Decision tree cost–utility analysis of NAAT for people with a clinical suspicion of TB in the UK setting. Time horizon chosen of 1 year. Model incorporates resistance testing and outcomes in FP and FNs. Costs include testing, treatment and follow-up outpatient consultations; isolation costs were not considered. The model did identify the number of people infected by unidentified TB, but attributed neither their costs nor outcomes into the results.

Strategies relevant to this model include #3: AFB and culture every time (for the comparator); and #11: AFB, NAAT and culture every time (for NAAT).



Strategy #11 was unlikely to be cost-effective compared with #3 (ICER £64,723). If secondary infections were incorporated fully into the model, the authors conclude that it could be conceivable that #11 would be optimal, as it was associated with the fewest secondary infections.

Rajalahti et al. (2004)

Decision tree cost-effectiveness analysis of AFB and culture ± NAAT in patients with a clinical suspicion of TB in the Finnish setting. Effectiveness was measured in terms of correct treatment and isolation decisions. Costs included isolation, treatment, lab tests and inpatient/outpatient visits. Decision tree parameters populated based on observed data.

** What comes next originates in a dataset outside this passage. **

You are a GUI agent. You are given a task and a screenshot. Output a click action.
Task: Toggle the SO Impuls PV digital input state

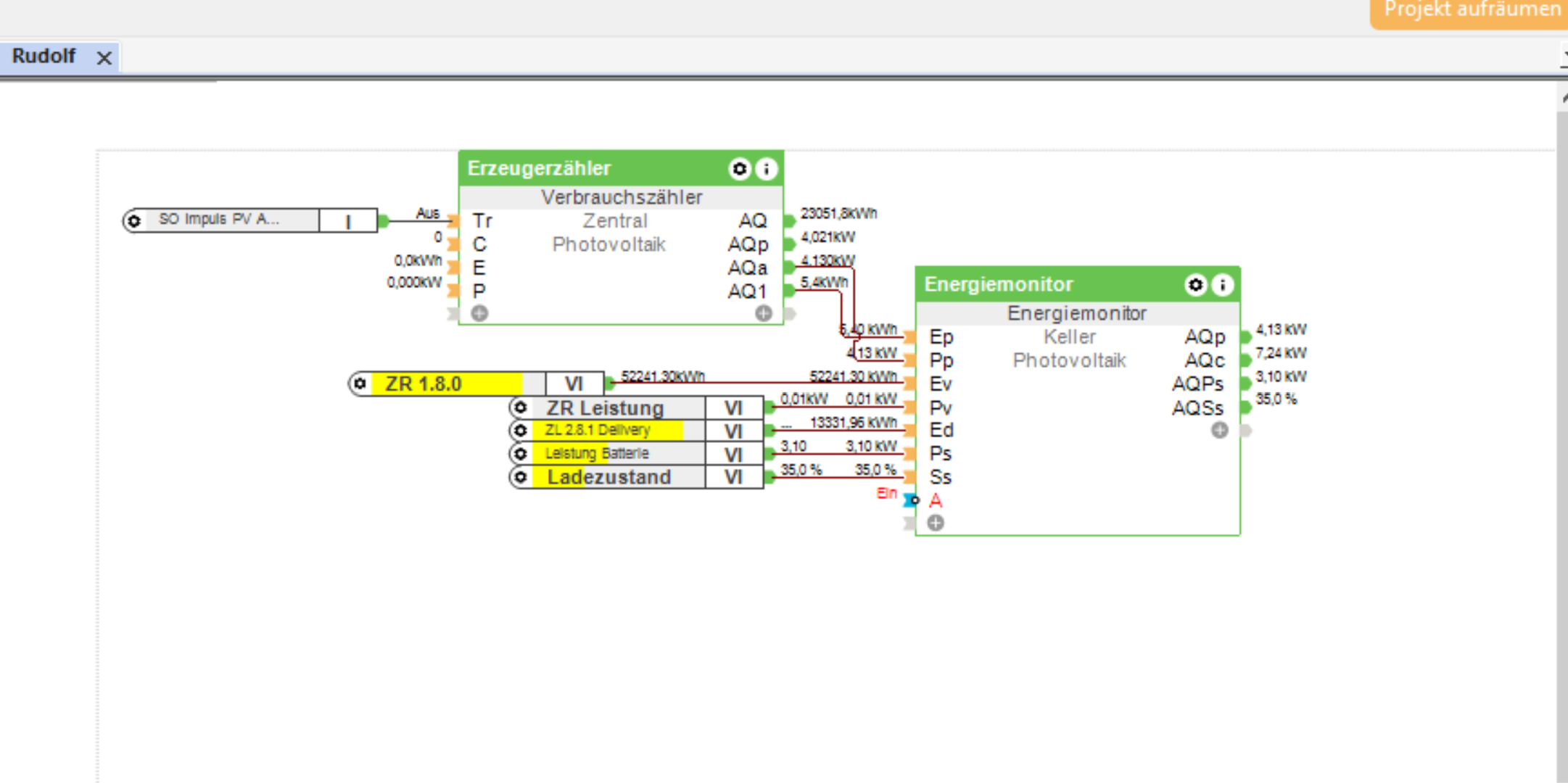(348, 221)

NAAT was associated with additional costs when applied in all patients, but cost savings were only in AFB-positive patients.

Dowdy et al. (2003)

Decision tree cost-effectiveness analysis of NAAT in AFB-positive patients in the US setting. Effectiveness was measured in terms of ‘early exclusion of TB’. Costs included testing, isolation and treatment.

Unclear if all patients were subject to C&S testing.



NAAT was not considered cost-effective, as costs did not offset those of isolation and treatment averted.

AFB = acid-fast bacilli; C&S = culture and sensitivity; FN = false negative; FP = false positive; HIV = human immunodeficiency virus; NAAT = nucleic acid amplification testing; TB = tuberculosis

All 5 studies were generally consistent in structure (decision tree) and time horizon (up to 1 year). Three of the studies considered the implications of false-positive and false-negative results, and most considered the cost of hospital isolation. However, the outcomes of the models varied; 2 studies (Choi et al. 2013; Hughes et al. 2012) measured outcomes in terms of cost per QALY, whereas the other 3 investigated cost per correct treatment or isolation decision, or just costs as no change in outcomes were anticipated. The studies additionally varied in their results, with NAAT considered cost-effective in 3 studies and not cost-effective in 2.

None of the identified studies were conducted in the Australian setting. In Australia treatment initiation decisions take the clinical suspicion of TB into consideration. However, clinical suspicion was not considered in any of the studies identified, and therefore the applicability of the identified economic evaluations to the Australian context is uncertain. A modelled economic evaluation will be presented to determine the cost-effectiveness of NAAT (as an add-on test) in the population who can currently have an AFB.